Wang Wenbin, spokesperson of the Ministry of Foreign Affairs, said in a daily briefing on Friday that Xi “will have an in-depth exchange of views with President Putin on bilateral relations and major international and regional issues of common concern, promote strategic cooperation and practical cooperation between the two countries, and inject new impetus into the development of bilateral relations.”
“Currently, the world is entering a new period of turbulences and reform with the accelerated evolution of changes of the century. As permanent members of the UN Security Council and important major countries, the significance and impact of the China-Russia relations go far beyond the bilateral sphere,” he added.
The trip comes after the destruction of a US drone over the Black Sea following an encounter with Russian fighter jets, which brought the two countries closest to direct conflict since Moscow’s invasion of Ukraine a year ago.
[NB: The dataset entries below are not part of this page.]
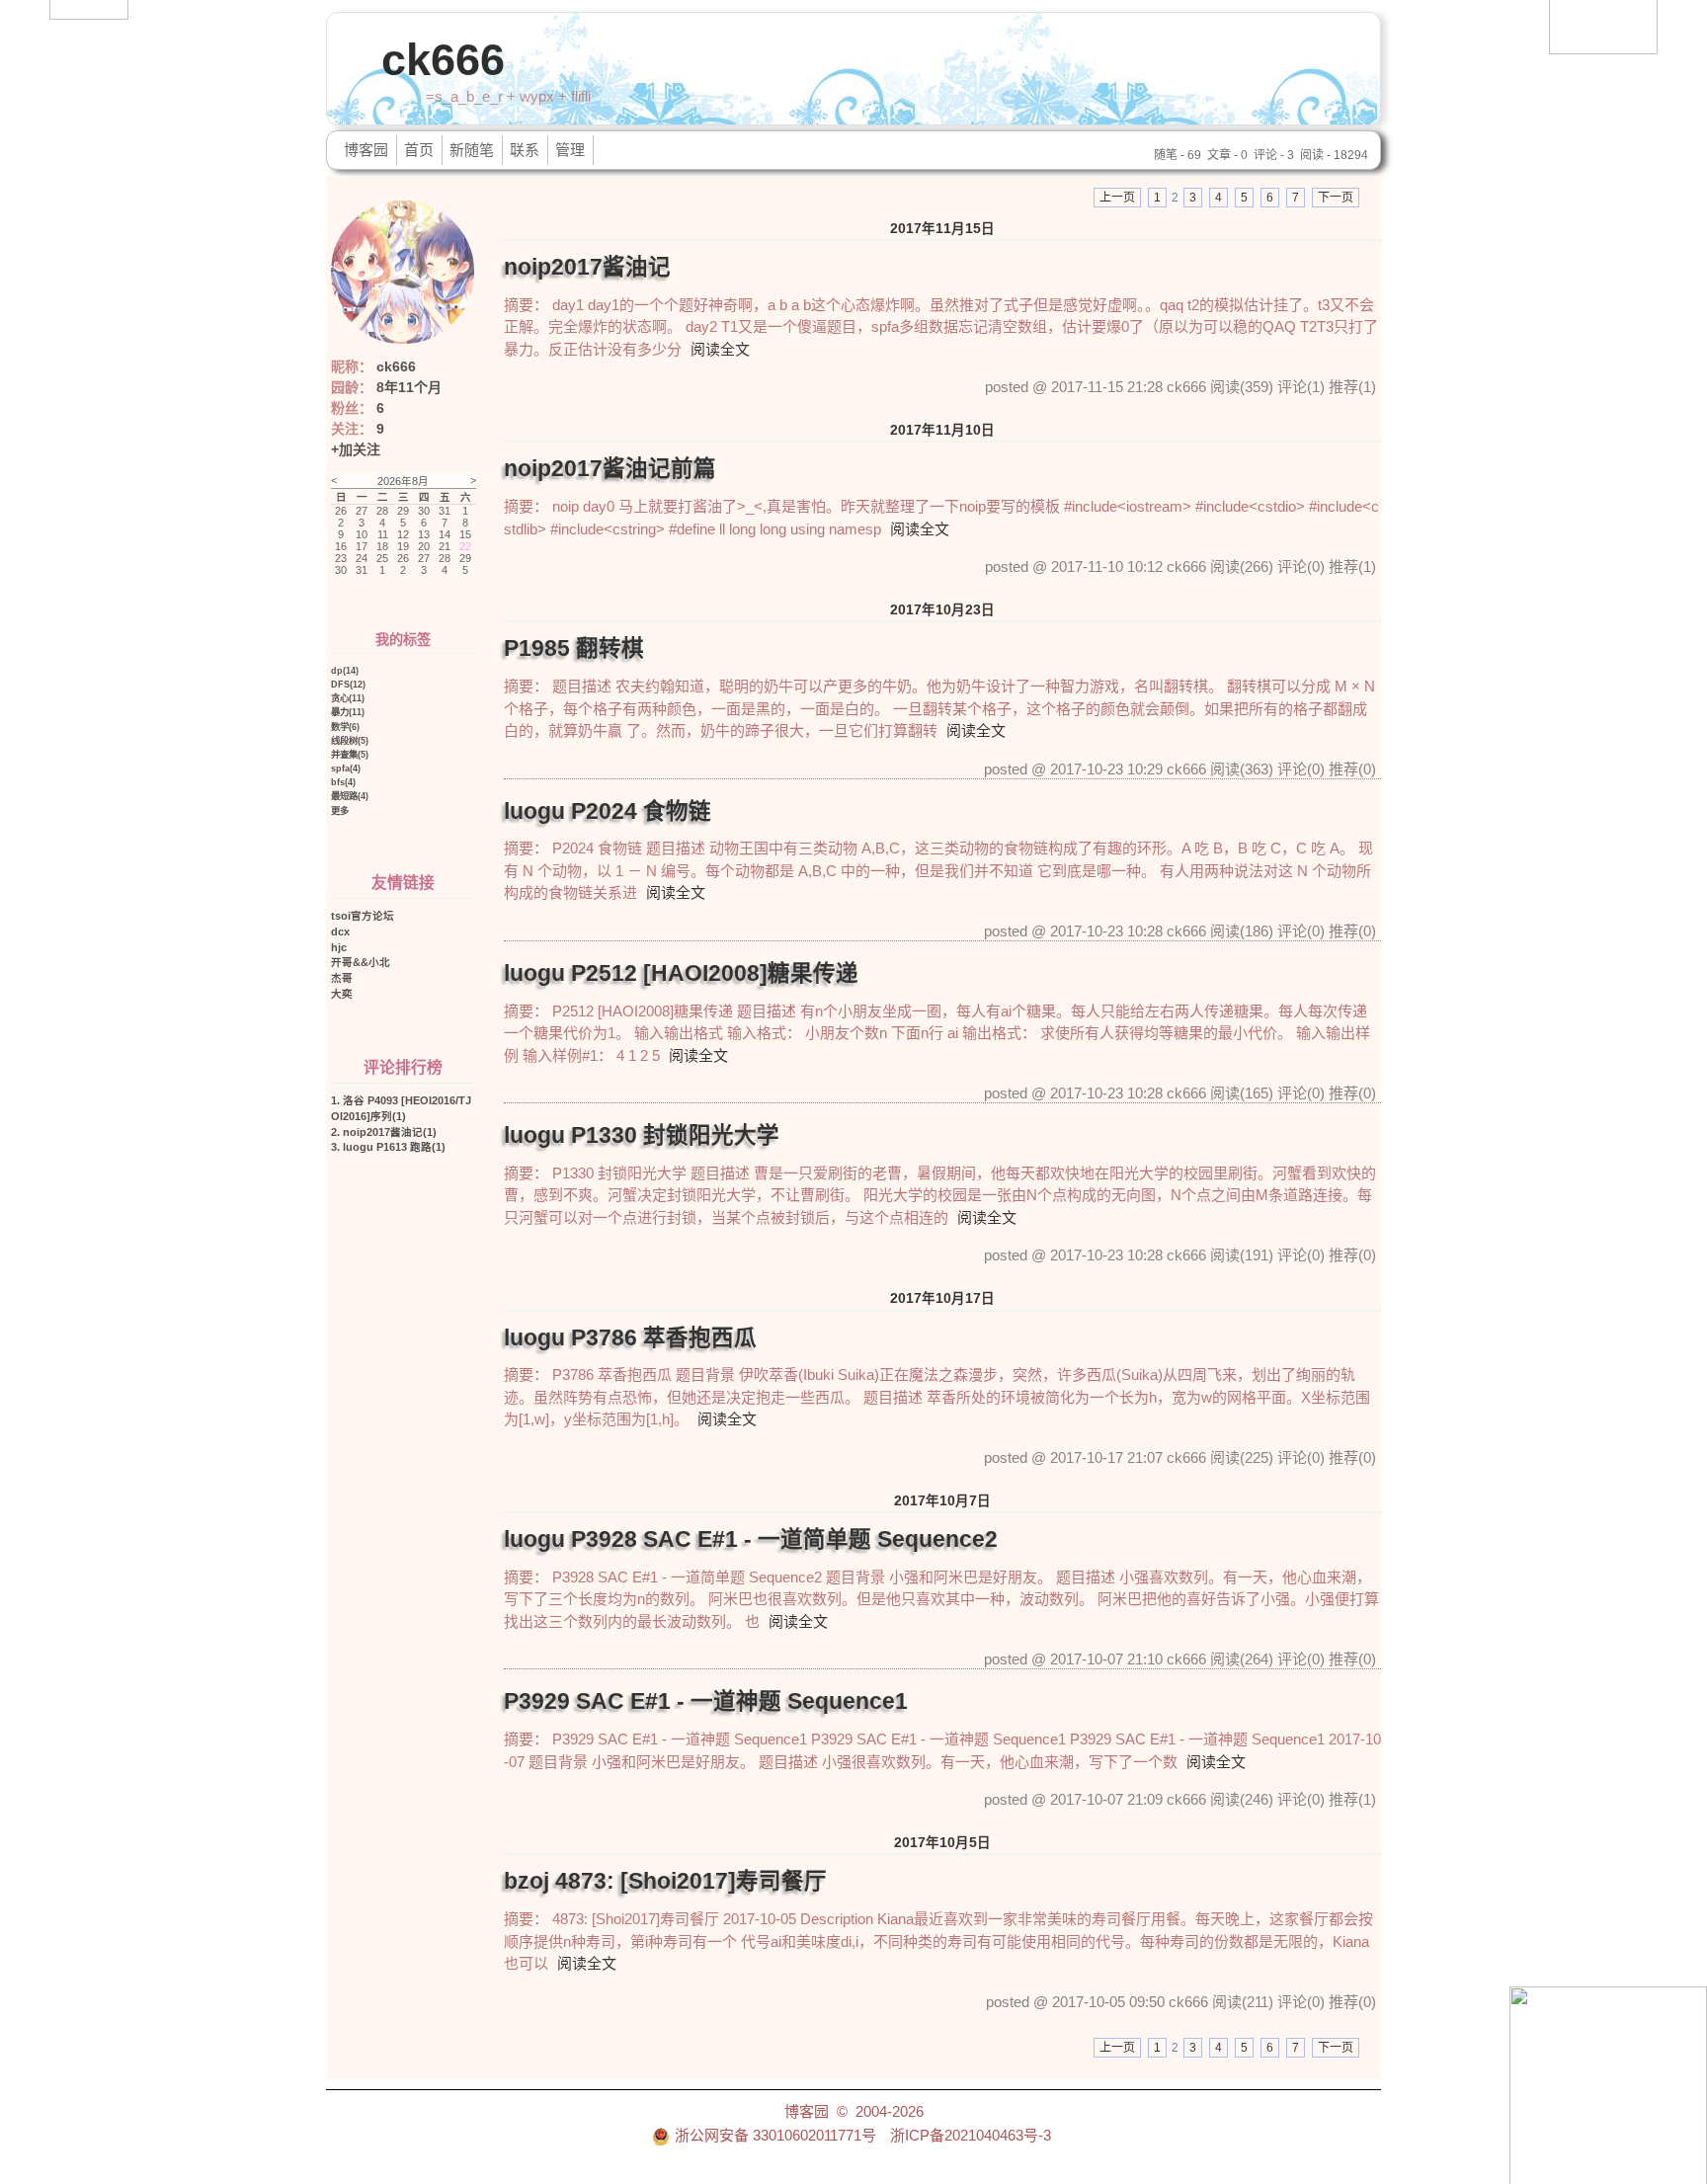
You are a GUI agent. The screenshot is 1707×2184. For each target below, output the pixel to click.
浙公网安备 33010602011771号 (775, 2135)
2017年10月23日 (942, 610)
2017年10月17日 (942, 1298)
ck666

The Kremlin on Friday also announced Xi’s visit, saying it would take place “at the invitation of Vladimir Putin.”
Xi and Putin will discuss “issues of further development of comprehensive partnership and strategic interaction between Russia and China,” as well as exchange views “in the context of deepening Russian-Chinese cooperation in the international arena,” the Kremlin said in a statement.
The two leaders will also sign “important bilateral documents,” the statement read.
Putin invited Xi to visit Russia during a video conference call the two held in late December. The visit, Putin said, could “demonstrate to the whole world the strength of the Russian-Chinese ties” and “become the main political event of the year in bilateral relations”.